Las declaraciones de hace un mes del ministro de Defensa israelí, Israel Katz, hacen presagiar la más dantesca de las condiciones posibles para los civiles gazatíes tras la reanudación de los bombardeos. “Será aún más duro”, dijo Katz. Lo anunció con la frialdad de un fabricante de turrón sin gluten. Visto lo que hemos visto hasta ahora, no puedo imaginarme el aterrador panorama que espera a la población palestina. Israel y EEUU contemplan como única “solución” el desplazamiento forzado de los palestinos de Gaza.

La aséptica crueldad de las palabras del ministro israelí no se hizo esperar mucho; casi al mismo tiempo las bombas llovían sobre la población civil. Cientos de personas fueron asesinadas desde el aire en el primer día, según fuentes palestinas. Una mujer de mediana edad, suplicaba entre sollozos, piedad al resto del mundo. Lo hacía ante las cámaras de un equipo de televisión. ¿Piedad? ¿Compasión? ¿Misericordia? ¡Qué ilusa, esta pobre mujer!, pensé. La comunidad internacional no está para esos delicados detalles.

Ucrania, Rusia, y el rearme de los países europeos ocupan la atención de los medios. Poco o nada dicen sobre el genocidio gazatí. La sombra del Estado de Israel es muy alargada y salvo el secretario de la ONU, el portugués Antonio Costa, son pocos los mandatarios que se atreven a llamar a las cosas por su nombre y condenar el genocidio. Vean, si no les resulta demasiado repulsivo, al secretario general de la OTAN, el atildado holandés de sonrisa permanente, Mark Rutte, haciendo piruetas semánticas ante el Nerón estadounidense en su última visita.
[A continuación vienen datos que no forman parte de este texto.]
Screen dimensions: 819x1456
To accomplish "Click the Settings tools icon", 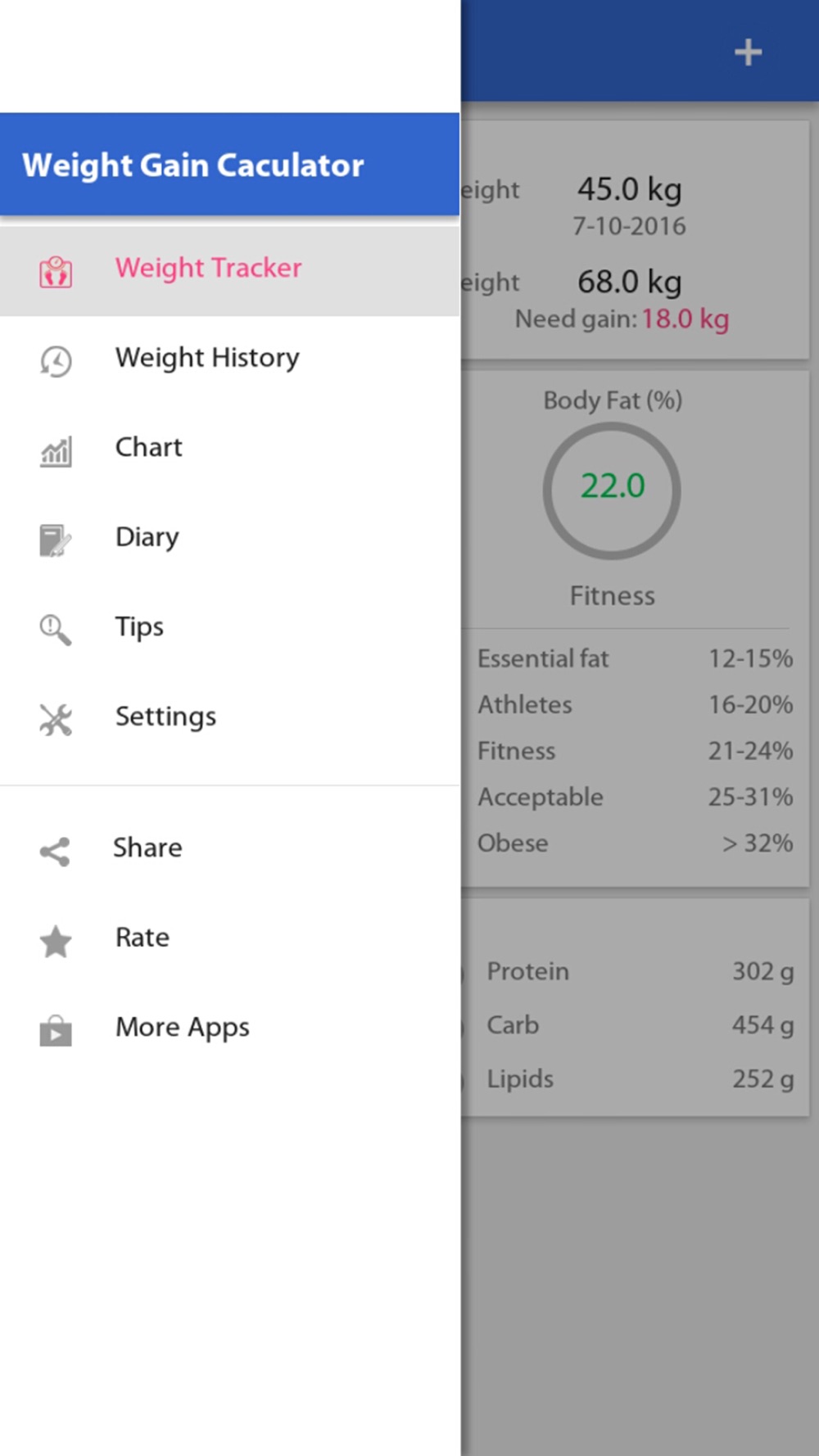I will [56, 720].
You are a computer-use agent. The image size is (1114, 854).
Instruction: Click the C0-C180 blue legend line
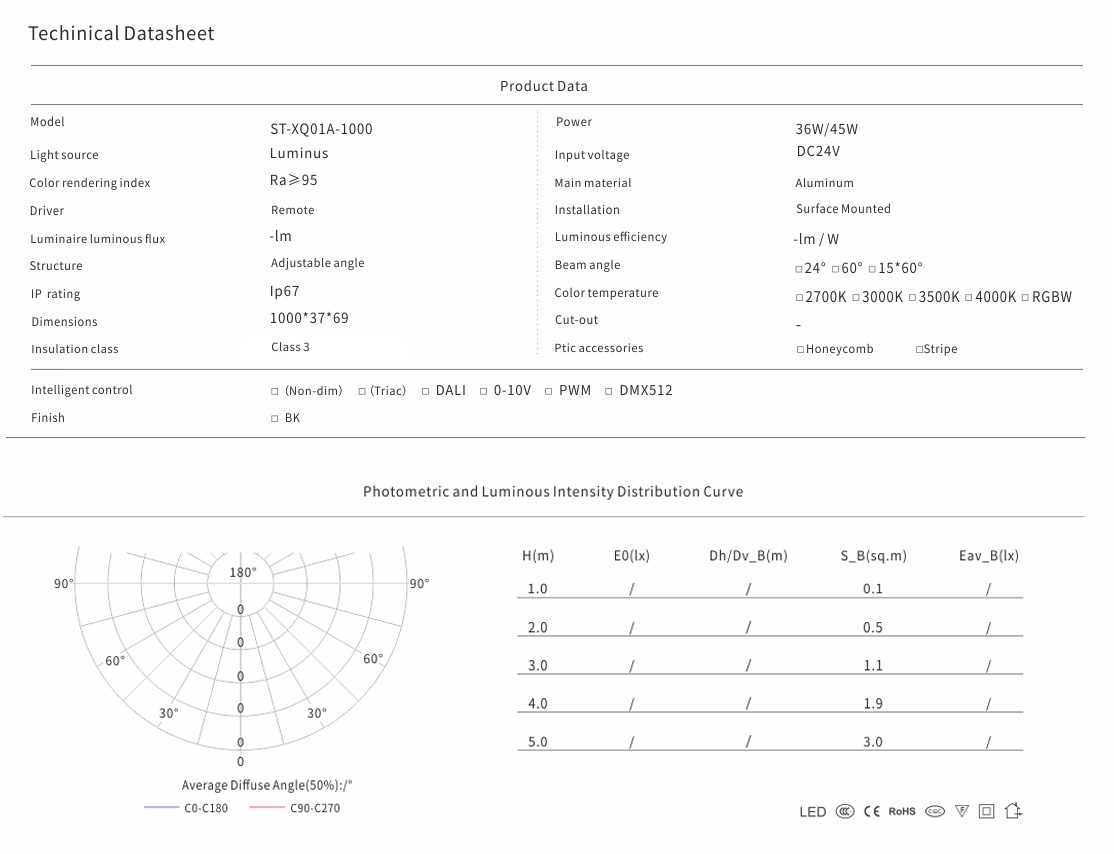[x=161, y=808]
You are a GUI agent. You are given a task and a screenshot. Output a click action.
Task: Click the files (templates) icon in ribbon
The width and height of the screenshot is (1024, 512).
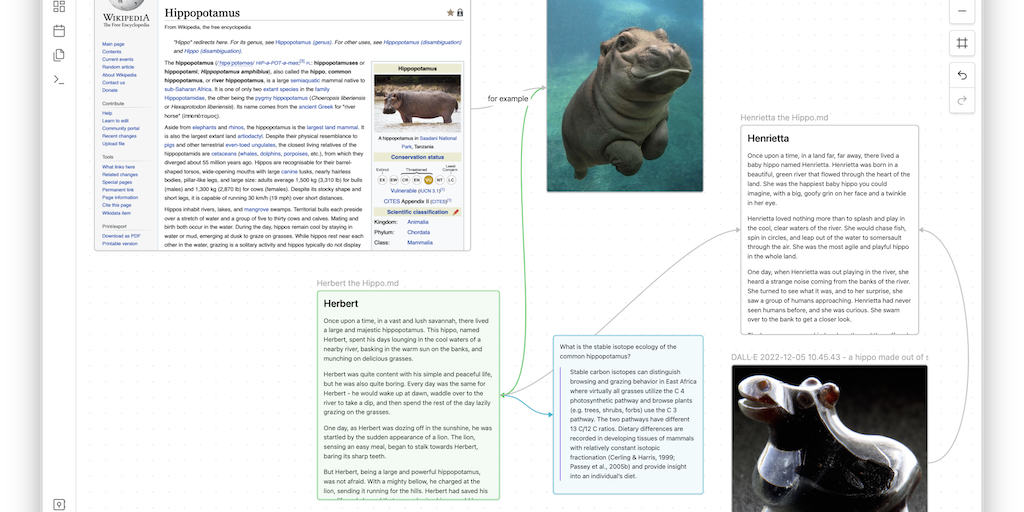(x=59, y=55)
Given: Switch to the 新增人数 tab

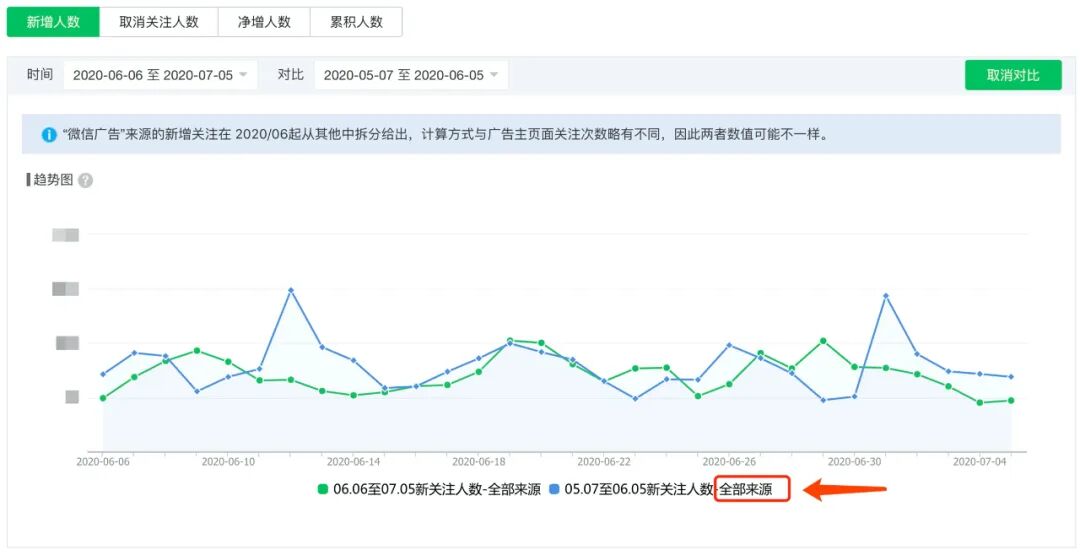Looking at the screenshot, I should point(53,22).

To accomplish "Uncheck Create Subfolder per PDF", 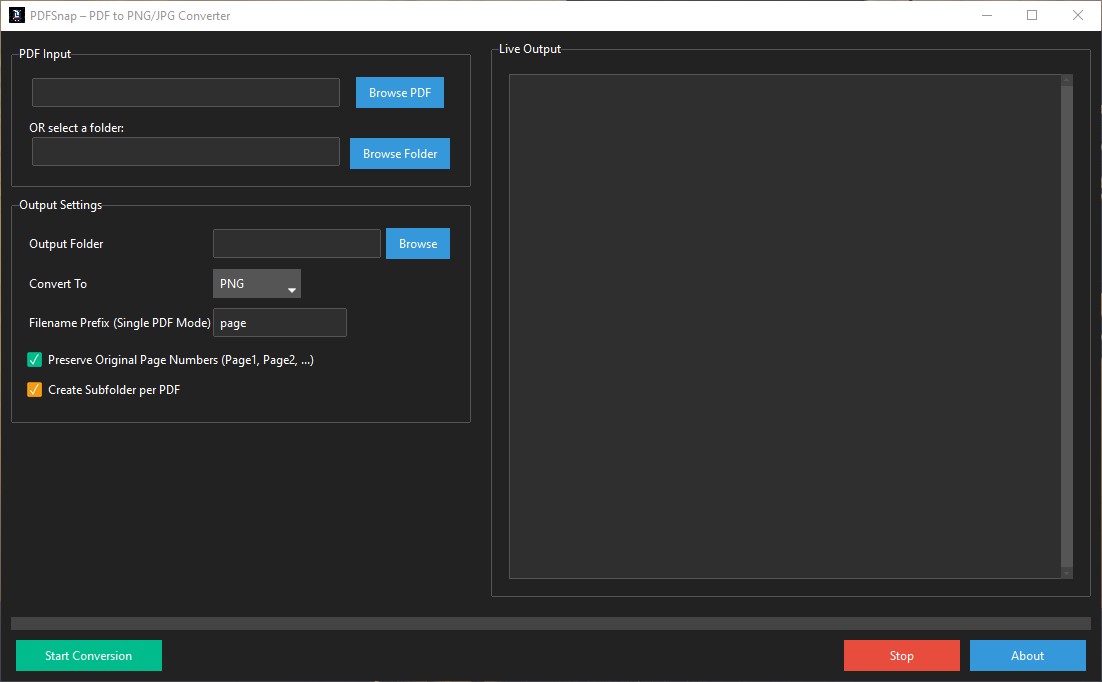I will (x=34, y=389).
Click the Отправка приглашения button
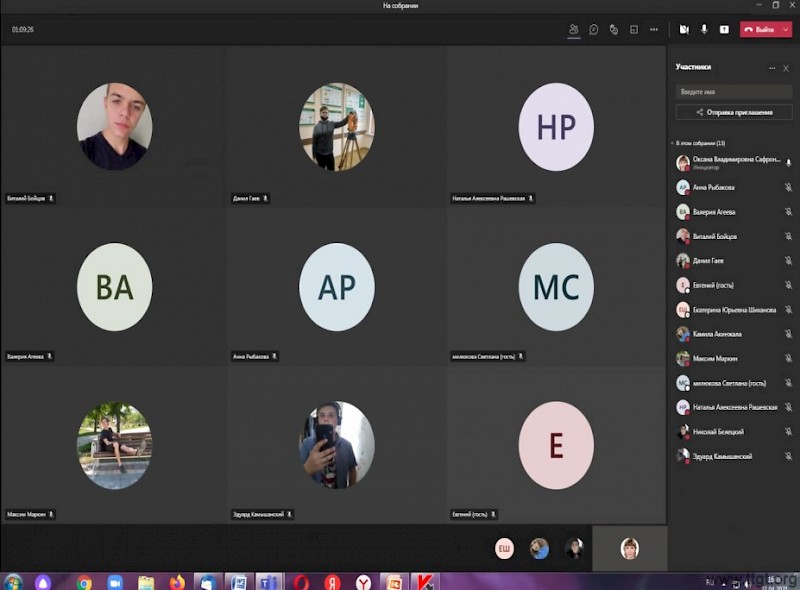The image size is (800, 590). 734,112
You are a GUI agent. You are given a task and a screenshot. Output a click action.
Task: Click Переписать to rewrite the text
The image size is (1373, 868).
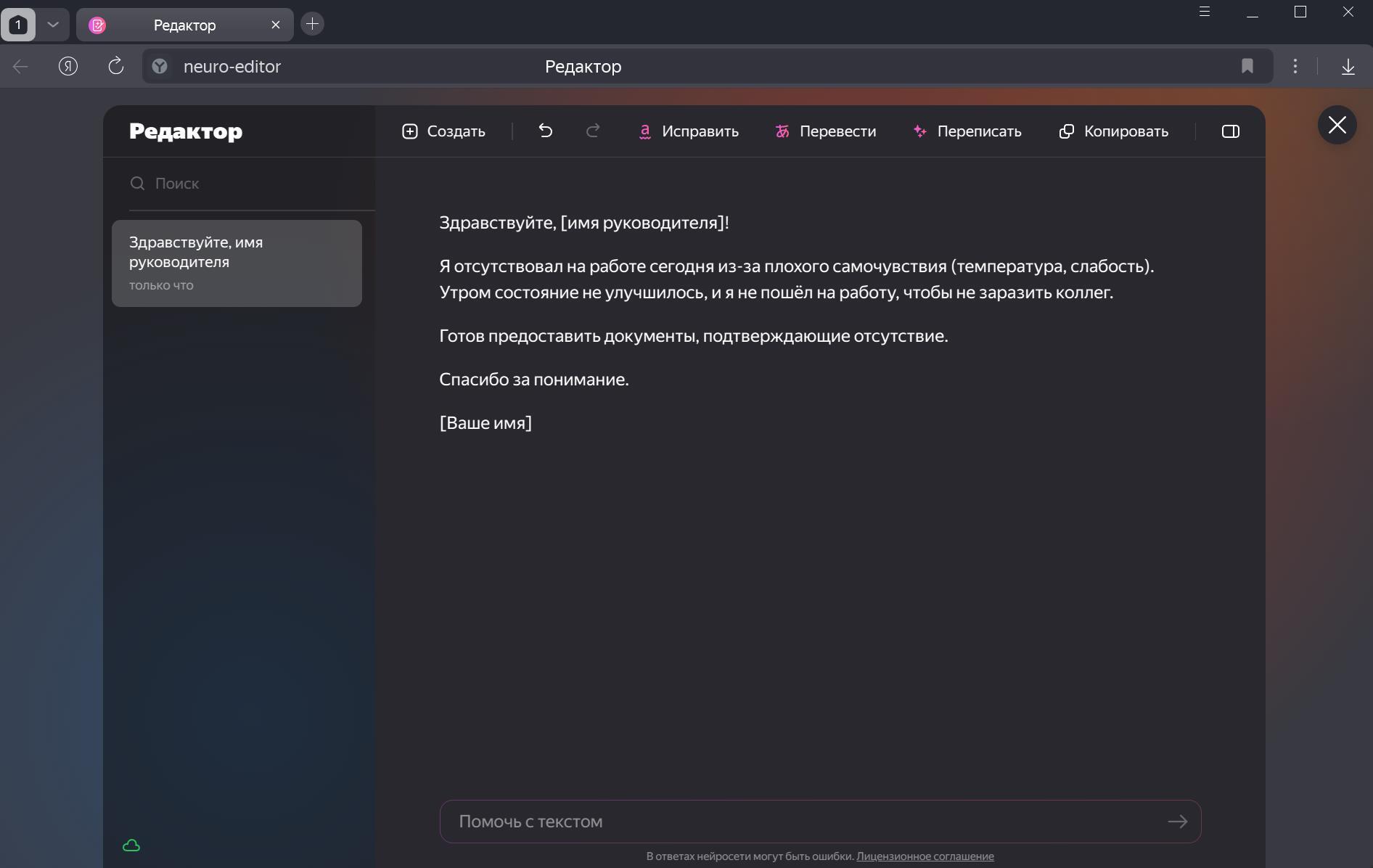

Francia, Alemania y el Reino Unido, tan dispuestas a enviar tropas a Ucrania, permanecen mudas ante las atrocidades contra los civiles de la Franja. El miedo a Putin y la desconfianza hacia Trump ha dado un giro de guión sobre la política europea. Las prisas por comprar armas se han acelerado y los presupuestos sociales han decrecido para dar prioridad al gasto armamentístico, como sucede en el Reino Unido, mientras en Alemania se reforma la Constitución para elevar el gasto de defensa. Hasta hace poco teníamos la impresión de sufrir un déficit económico grave; ahora los estados se disponen a gastar cientos de miles de millones para fabricar armas. Se nos dice que no existe alternativa. ¿Tiene todo esto algún sentido?

Las declaraciones de crear el averno por parte del mandatario estadounidense han sido un espléndido balón de oxígeno para que el primer ministro israelí, Benjamin Netanyahu, rompa unilateralmente la tregua que mantenía con Hamás. Netanyahu ha escogido con detalle la fecha: el mes sagrado de Ramadán. El objetivo es evitar la aplicación de la segunda y tercera fases del acuerdo del alto el fuego, que supuestamente iban a traer la consecución de una tregua duradera con la retirada del ejército israelí y la reconstrucción de la Franja de Gaza. Este era el plan que se esbozó en Egipto, pero ni Israel ni los EEUU estaban interesados en él.

Desde que el pasado 15 de enero se firmó el alto el fuego, la situación ha cambiado de raíz. La vuelta de Donald Trump a la Casa Blanca ha fortalecido los vínculos, ya antes estrechos, entre los dos mandatarios. Netanyahu y Trump tienen su propia receta para la solución del problema de Gaza, y no es otro que la limpieza étnica, o si quieren llámenlo de otra forma: el desplazamiento masivo de la población a los países árabes del entorno. Me pregunto si el siguiente paso no será seguir el mismo procedimiento con Cisjordania, un lugar donde gobierna la Autoridad Nacional Palestina, pero que igualmente está siendo atacado por los colonos y el ejército israelí.

Shifra Hoffman, cuyo padre fue deportado a Auschwitz, estará satisfecha con el despiadado rumbo de los acontecimientos. Pero todo este sufrimiento que padecen ya varias generaciones de palestinos y el paisaje tan inclemente que les ofrece el mundo los pagaremos algún día. Es el curso de la historia, conviene no ignorarlo. Lo que llama la atención es que sean muchos los israelíes como Shifra que parecen haberlo olvidado.